Instructions for the task:
How many lines in the items below contain the word "green"? Case counts. Reply with the number only.

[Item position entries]
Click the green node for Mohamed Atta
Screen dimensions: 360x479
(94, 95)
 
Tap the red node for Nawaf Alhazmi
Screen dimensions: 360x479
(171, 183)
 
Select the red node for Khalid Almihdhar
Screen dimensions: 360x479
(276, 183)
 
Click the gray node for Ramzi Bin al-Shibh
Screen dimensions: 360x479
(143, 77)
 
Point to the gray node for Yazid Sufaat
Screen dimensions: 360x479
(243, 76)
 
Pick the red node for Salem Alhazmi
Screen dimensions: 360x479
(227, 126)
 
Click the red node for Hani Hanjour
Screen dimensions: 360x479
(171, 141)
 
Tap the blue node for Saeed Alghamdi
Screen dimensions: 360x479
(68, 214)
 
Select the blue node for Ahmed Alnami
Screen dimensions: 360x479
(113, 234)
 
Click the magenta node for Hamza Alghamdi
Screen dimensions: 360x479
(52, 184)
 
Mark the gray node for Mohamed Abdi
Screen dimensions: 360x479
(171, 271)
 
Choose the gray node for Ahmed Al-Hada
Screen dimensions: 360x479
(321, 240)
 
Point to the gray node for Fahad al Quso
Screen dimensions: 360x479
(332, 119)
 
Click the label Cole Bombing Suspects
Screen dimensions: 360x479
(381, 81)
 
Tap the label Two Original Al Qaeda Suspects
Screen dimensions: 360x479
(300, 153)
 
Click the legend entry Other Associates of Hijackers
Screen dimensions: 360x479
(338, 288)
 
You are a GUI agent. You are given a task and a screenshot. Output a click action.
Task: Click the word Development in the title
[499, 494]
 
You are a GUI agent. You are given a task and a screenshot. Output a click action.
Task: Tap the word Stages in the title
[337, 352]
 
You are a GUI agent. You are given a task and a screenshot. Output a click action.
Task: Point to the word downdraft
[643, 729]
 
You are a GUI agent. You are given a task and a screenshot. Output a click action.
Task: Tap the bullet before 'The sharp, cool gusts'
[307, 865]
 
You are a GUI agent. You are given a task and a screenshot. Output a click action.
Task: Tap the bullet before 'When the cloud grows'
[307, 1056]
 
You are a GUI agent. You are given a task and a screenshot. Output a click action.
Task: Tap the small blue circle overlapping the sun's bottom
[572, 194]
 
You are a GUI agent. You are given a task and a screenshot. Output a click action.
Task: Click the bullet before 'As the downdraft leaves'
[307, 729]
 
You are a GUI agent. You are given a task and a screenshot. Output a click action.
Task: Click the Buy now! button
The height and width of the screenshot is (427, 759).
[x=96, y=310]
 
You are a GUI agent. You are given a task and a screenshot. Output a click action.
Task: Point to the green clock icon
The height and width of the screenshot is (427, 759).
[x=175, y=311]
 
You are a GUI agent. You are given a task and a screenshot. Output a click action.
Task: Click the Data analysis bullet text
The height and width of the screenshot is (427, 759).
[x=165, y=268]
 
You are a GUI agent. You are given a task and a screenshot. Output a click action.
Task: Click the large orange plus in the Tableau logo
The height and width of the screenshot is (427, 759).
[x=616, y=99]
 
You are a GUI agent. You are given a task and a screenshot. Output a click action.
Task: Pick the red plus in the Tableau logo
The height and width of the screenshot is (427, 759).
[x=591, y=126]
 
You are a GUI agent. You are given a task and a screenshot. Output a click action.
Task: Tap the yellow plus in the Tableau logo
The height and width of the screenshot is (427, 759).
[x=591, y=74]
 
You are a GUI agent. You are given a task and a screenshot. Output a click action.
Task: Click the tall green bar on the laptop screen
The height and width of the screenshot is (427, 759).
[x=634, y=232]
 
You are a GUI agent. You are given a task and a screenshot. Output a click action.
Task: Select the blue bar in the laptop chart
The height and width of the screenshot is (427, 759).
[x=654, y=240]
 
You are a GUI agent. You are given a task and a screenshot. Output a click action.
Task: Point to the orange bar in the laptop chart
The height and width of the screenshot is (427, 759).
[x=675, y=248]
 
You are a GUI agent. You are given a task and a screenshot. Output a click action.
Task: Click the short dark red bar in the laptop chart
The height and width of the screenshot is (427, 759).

Full output:
3